May 15th, 2016 — News, Thoroughbred Broodmares
Who would have thought it? The May sale has traditionally been an event used by breeders to unload stock deemed to be unworthy of the expense of being taken through the winter. Now we have a sale in which the median price has increased by 188% and the average price over all lots sold doubled compared to last year’s figures.
Do these prices indicate a new dawn for the breeding industry or are there factors which make these stellar results a mere flash in the pan? There seem to have been three factors which boosted the prices of weanlings. Many had strong pedigrees, a significant proportion were well conformed and well presented and there was a strong Chinese and Australian interest in the catalogue.
However, what was of more significance, in my opinion, was that the prices of broodmares also improved dramatically. The average rose from $6148 to $17,507, the median from $2000 to $4500 and the clearance rate was a stunning 91%. You can understand people wanting to invest in great looking weanlings with strong pedigrees, but with broodmares it’s all about what you can’t see in front of you. If a mare has already left unsuccessful progeny, are they slow-maturing, the victims of poor handling or accidents, or are they just plain slow? If the mare is in foal to an average sire, is her pedigree going to dominate that of the stallion? If she’s in foal to a successful sire, is he going to be able to produce a foal which is an improvement on the mare’s previous produce?

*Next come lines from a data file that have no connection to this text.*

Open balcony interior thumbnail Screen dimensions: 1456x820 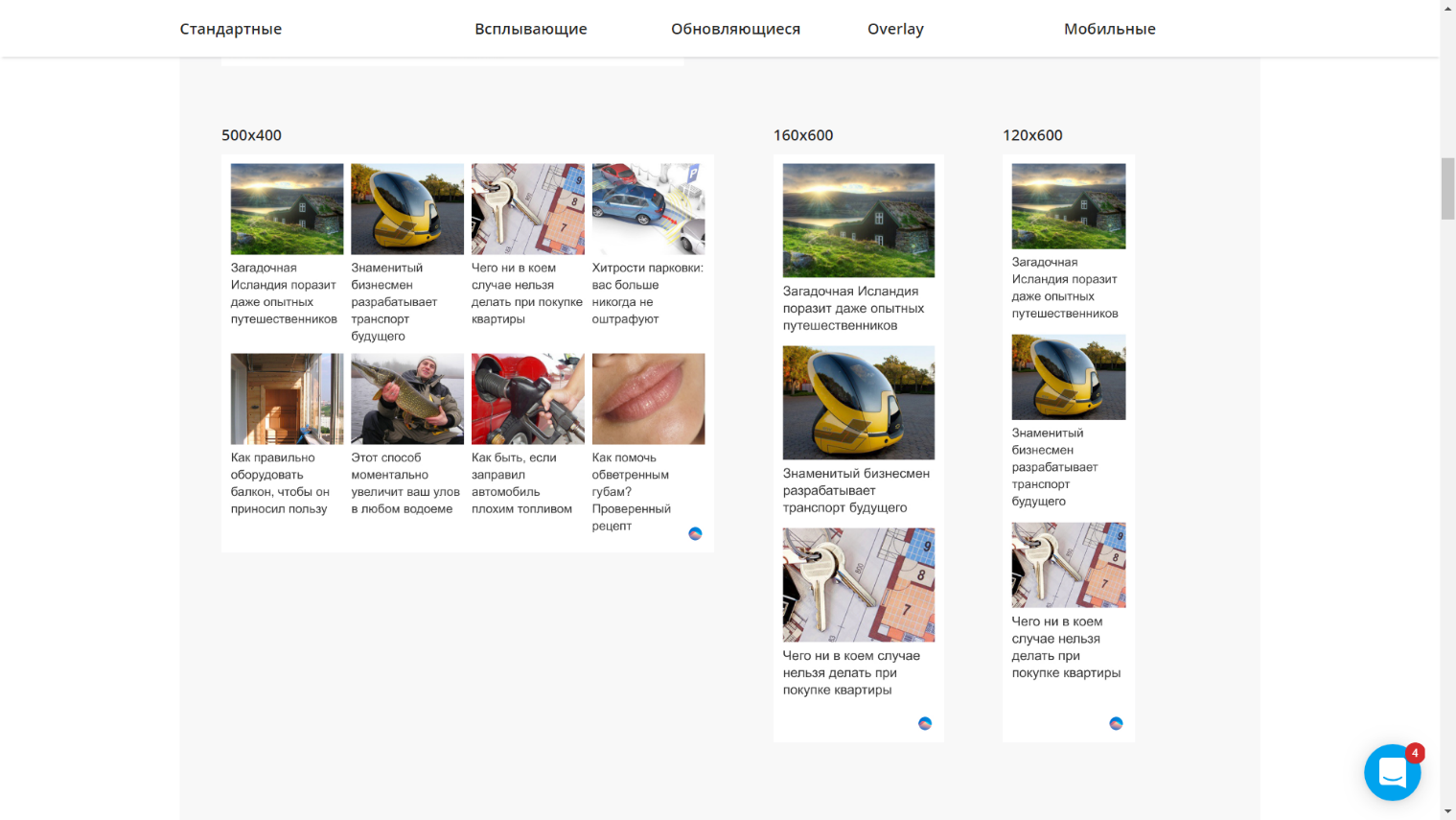click(287, 399)
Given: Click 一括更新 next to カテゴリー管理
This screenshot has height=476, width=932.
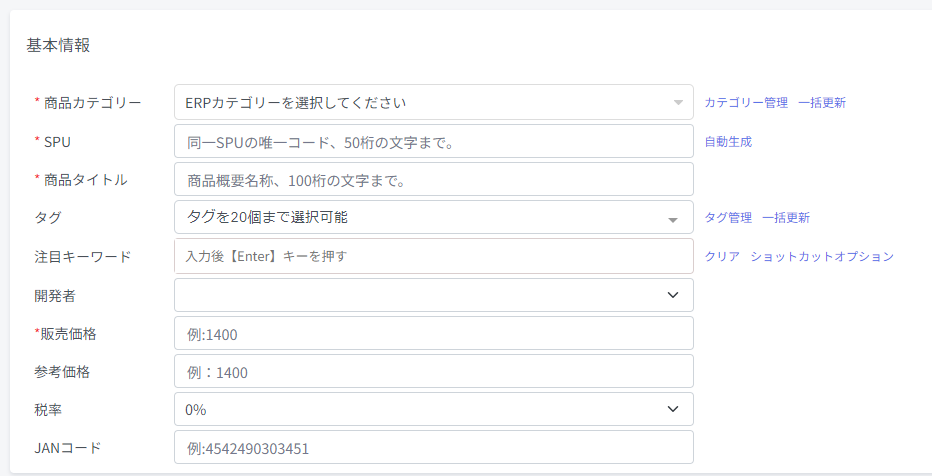Looking at the screenshot, I should click(822, 102).
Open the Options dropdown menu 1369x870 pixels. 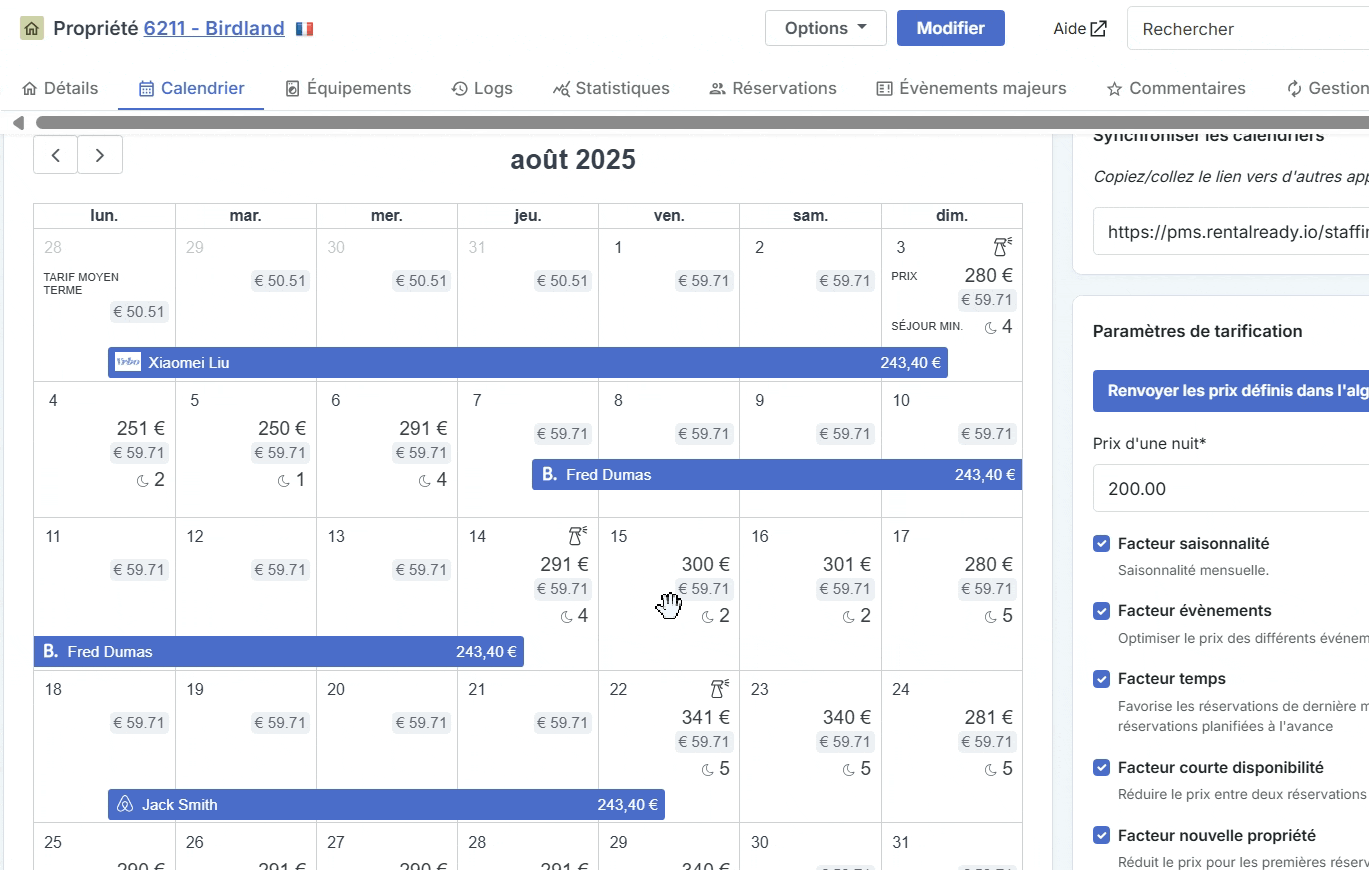[826, 28]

My view is that the broodmare results are very encouraging indeed. The clearance rate was unparalleled in my memory. Buyers, several of whom appear to be new to the industry, seemed to be determined to buy a mare in spite of the fact that she cost them twice what they would have expected to pay 12 months ago. Moreover, unlike the weanling portion of the catalogue, the broodmare section didn’t seem overly strong on paper: it wasn’t difficult to figure out why most mares were being put up for sale.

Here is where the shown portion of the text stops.